Non-inferiority trials were originally developed in the setting of drug approval, where regulatory agencies have to make a binary decision – either to licence or to not licence the experimental treatment. To ensure that the process is transparent and explicit, the agencies justifiably require that the study sponsors produce detailed study protocols, including pre-specification of the non-inferiority margin. In contrast, the main objective of non-licencing trials is to publish information that allows other bodies (commissioners of health services, producers of clinical guidelines, etc.) to make considered decisions about which treatments should be funded or recommended. These decisions are complex and need to consider issues such as cost, adverse drug effects and quality of life, in addition to clinical efficacy [12]. Ideally, decision analysis models should be employed based on a synthesis of all relevant evidence. Evidence syntheses do not treat superiority and non-inferiority trials differently, nor do they consider whether a trial delivered a significant or non-significant result.

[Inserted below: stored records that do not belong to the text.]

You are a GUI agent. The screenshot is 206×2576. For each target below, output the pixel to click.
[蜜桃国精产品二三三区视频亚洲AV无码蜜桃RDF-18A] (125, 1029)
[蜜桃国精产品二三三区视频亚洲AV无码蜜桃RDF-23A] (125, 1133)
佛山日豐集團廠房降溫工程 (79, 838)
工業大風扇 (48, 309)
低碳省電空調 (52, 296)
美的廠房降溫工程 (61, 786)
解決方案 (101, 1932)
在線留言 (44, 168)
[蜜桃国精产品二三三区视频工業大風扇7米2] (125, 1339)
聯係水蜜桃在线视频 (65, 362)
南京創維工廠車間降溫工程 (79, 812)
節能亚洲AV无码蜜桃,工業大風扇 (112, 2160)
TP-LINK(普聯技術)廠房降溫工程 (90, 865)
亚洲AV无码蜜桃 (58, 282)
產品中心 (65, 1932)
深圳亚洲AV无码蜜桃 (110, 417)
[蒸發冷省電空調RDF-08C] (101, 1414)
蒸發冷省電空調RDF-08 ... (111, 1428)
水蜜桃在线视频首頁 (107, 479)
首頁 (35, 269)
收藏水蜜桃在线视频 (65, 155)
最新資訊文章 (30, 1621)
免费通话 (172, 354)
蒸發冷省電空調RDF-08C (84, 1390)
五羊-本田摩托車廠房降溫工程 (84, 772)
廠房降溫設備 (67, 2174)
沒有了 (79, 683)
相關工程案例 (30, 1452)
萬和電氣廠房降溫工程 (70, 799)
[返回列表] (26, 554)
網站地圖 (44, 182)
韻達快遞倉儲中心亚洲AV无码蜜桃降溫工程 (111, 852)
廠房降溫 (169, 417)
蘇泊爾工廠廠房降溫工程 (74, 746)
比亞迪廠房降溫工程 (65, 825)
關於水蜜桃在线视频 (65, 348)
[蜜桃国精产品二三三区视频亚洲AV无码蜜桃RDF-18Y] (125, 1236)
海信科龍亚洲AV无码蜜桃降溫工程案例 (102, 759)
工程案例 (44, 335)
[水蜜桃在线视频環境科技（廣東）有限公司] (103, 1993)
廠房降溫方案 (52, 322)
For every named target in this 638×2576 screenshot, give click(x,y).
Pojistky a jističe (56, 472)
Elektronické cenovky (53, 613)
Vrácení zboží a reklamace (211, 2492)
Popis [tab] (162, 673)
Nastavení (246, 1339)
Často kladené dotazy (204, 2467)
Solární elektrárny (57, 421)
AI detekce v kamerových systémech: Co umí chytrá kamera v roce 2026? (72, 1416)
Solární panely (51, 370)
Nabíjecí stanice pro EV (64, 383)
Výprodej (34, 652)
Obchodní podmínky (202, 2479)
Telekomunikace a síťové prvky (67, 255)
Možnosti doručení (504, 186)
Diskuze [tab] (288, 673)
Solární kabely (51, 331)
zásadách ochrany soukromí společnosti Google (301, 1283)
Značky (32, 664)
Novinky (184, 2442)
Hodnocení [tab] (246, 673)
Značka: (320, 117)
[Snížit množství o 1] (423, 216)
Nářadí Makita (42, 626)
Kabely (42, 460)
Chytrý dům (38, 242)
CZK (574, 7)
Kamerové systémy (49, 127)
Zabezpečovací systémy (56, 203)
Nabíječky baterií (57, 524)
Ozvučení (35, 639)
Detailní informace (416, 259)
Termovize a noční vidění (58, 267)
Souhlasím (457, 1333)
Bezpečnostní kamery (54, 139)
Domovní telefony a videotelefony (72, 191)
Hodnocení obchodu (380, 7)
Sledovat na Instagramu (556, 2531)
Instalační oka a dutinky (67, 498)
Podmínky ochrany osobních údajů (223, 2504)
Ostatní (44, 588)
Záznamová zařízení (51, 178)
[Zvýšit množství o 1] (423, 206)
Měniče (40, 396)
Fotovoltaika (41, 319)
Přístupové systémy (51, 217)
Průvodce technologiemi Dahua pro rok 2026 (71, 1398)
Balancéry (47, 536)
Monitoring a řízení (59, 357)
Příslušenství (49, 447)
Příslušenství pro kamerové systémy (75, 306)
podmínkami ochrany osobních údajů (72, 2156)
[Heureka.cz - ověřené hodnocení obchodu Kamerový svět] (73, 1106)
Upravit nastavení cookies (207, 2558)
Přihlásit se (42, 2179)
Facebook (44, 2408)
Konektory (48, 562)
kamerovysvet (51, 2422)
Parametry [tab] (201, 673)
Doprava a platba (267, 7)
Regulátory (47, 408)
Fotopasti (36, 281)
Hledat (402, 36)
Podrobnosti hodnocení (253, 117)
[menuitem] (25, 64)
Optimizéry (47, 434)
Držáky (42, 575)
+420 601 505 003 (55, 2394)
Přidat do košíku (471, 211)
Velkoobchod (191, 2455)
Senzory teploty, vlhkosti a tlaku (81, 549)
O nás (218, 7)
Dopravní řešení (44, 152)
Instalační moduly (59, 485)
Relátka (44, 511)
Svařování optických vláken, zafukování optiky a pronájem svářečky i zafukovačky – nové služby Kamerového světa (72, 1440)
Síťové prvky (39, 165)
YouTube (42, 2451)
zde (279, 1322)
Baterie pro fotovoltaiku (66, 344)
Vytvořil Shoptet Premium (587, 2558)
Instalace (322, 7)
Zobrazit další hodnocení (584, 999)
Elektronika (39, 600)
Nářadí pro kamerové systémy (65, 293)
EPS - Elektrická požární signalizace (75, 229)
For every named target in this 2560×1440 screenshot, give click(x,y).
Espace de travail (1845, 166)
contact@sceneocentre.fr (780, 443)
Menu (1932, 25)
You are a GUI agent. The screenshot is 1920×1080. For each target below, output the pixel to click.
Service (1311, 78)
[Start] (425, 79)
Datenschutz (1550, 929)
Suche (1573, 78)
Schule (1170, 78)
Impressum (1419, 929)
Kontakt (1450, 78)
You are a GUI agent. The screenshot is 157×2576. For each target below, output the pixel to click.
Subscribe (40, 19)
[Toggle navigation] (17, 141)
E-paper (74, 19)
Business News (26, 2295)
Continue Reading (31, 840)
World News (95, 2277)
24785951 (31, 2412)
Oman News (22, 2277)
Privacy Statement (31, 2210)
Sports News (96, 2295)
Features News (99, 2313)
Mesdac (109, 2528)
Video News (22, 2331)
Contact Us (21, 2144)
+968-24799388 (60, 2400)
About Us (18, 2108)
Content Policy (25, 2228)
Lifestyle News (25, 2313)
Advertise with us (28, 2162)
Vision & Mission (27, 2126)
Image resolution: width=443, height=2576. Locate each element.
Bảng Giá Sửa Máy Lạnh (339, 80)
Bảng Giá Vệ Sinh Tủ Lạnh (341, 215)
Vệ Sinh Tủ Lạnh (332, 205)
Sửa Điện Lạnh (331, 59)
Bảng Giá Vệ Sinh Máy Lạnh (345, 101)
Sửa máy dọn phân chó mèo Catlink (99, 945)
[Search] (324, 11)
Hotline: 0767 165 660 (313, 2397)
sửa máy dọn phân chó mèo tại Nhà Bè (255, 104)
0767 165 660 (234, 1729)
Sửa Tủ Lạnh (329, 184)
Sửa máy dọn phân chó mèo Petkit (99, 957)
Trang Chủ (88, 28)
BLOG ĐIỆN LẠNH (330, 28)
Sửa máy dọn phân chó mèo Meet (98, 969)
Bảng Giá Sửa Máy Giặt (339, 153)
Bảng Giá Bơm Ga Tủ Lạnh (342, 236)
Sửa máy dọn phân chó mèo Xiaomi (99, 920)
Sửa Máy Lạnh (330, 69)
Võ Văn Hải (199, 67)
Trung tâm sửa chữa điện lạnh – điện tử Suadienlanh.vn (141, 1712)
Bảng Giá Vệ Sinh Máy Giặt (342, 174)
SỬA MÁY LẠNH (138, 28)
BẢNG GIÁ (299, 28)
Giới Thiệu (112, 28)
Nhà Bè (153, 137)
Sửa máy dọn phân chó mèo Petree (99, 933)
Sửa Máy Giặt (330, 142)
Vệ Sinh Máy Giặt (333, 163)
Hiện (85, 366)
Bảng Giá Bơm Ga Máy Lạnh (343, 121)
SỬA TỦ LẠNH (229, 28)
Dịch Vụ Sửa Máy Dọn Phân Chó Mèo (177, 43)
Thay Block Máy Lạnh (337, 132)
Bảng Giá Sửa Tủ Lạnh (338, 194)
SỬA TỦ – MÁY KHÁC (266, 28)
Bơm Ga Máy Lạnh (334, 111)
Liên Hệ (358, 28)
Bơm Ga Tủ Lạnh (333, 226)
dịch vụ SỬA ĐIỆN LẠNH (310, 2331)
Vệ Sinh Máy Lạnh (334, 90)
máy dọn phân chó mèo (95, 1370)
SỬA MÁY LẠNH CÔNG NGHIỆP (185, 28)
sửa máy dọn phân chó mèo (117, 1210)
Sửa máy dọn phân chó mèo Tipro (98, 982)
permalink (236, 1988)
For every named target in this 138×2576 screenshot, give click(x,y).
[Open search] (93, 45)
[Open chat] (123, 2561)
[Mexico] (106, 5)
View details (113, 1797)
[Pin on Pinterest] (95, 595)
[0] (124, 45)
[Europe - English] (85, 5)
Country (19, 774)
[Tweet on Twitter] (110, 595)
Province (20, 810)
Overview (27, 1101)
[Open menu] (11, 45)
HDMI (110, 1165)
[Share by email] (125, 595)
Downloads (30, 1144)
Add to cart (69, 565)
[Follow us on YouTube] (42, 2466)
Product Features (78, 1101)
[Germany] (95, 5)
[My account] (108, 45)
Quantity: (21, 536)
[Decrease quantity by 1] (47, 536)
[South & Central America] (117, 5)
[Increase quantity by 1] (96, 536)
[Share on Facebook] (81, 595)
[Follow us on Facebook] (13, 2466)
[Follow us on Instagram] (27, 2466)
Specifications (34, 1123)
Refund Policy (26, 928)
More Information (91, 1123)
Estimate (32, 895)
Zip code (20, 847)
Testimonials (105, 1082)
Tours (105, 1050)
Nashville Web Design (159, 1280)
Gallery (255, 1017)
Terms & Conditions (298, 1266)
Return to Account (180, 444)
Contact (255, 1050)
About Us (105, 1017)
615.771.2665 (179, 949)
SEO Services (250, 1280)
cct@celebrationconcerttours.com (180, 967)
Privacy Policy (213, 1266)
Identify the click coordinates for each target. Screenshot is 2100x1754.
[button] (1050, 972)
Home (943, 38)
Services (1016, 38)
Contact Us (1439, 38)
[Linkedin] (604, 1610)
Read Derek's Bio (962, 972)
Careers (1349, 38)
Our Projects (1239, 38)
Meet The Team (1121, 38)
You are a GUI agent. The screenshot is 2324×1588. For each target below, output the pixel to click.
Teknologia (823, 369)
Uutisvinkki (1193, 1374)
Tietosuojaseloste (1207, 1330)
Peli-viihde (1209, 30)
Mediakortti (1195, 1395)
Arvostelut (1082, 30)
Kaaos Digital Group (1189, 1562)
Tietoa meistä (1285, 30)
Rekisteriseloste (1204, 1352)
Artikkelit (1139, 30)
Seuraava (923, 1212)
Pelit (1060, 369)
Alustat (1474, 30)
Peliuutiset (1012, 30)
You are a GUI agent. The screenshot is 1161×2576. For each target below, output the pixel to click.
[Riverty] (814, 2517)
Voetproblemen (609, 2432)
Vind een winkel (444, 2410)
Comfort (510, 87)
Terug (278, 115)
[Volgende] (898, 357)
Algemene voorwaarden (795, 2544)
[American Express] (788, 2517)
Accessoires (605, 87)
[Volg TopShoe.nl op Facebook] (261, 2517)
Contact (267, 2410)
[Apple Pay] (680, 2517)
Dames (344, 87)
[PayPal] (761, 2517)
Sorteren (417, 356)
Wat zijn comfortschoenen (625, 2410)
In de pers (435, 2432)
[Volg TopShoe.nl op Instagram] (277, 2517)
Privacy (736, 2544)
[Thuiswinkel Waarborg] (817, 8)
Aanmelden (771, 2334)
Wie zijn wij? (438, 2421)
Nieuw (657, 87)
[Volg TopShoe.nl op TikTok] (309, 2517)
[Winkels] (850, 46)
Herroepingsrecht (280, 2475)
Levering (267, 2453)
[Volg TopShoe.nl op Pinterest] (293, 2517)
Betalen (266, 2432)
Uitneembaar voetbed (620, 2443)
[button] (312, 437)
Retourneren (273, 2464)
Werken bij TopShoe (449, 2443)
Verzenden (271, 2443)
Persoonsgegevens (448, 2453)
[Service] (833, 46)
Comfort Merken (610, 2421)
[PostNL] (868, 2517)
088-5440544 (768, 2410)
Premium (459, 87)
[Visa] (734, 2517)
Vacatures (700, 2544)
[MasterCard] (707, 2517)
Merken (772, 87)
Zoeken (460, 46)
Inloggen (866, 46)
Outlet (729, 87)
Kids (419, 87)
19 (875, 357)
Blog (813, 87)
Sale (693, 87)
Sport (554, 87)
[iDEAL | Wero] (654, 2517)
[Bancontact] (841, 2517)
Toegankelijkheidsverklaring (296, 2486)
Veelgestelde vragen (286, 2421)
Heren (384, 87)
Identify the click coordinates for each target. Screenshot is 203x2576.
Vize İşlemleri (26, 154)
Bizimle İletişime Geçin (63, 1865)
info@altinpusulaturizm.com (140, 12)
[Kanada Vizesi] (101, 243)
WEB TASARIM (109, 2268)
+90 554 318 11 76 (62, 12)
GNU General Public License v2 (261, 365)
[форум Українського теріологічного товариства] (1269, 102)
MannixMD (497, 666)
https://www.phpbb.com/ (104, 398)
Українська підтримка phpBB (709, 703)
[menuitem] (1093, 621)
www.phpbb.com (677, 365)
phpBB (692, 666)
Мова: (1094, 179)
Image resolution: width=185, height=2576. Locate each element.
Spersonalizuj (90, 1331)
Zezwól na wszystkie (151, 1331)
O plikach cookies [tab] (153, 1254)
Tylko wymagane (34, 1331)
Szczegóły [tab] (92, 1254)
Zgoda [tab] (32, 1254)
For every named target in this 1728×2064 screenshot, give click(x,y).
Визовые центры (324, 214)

As pointed out by Claxton: “the historical accident that dictates which of the alternatives is regarded as current practice is irrelevant” [27].

Conclusions

Our two examples highlight that the classification of trials as superiority or non-inferiority is sometimes arbitrary, particularly when the classification of treatment groups as standard or experimental is not straightforward. This would not matter much if the distinction was only one of terminology, but the received wisdom is that this classification has an important bearing on how a trial is designed, analysed and interpreted. However, we have shown that the arguments in support of this belief are weak and contend that the superiority/non-inferiority framework can act as a barrier to clear scientific thought and communication. In particular, it places undue emphasis on tests for significance or non-inferiority at the expense of estimation. We stress that these concerns apply to phase 3 non-regulatory trials in general, not just to those where the classification is ambiguous. Guidelines and statistical practice should abandon the sharp division between superiority and non-inferiority phase 3 non-regulatory trials, and should instead be more closely aligned to the clinical and public health questions that motivate the trial.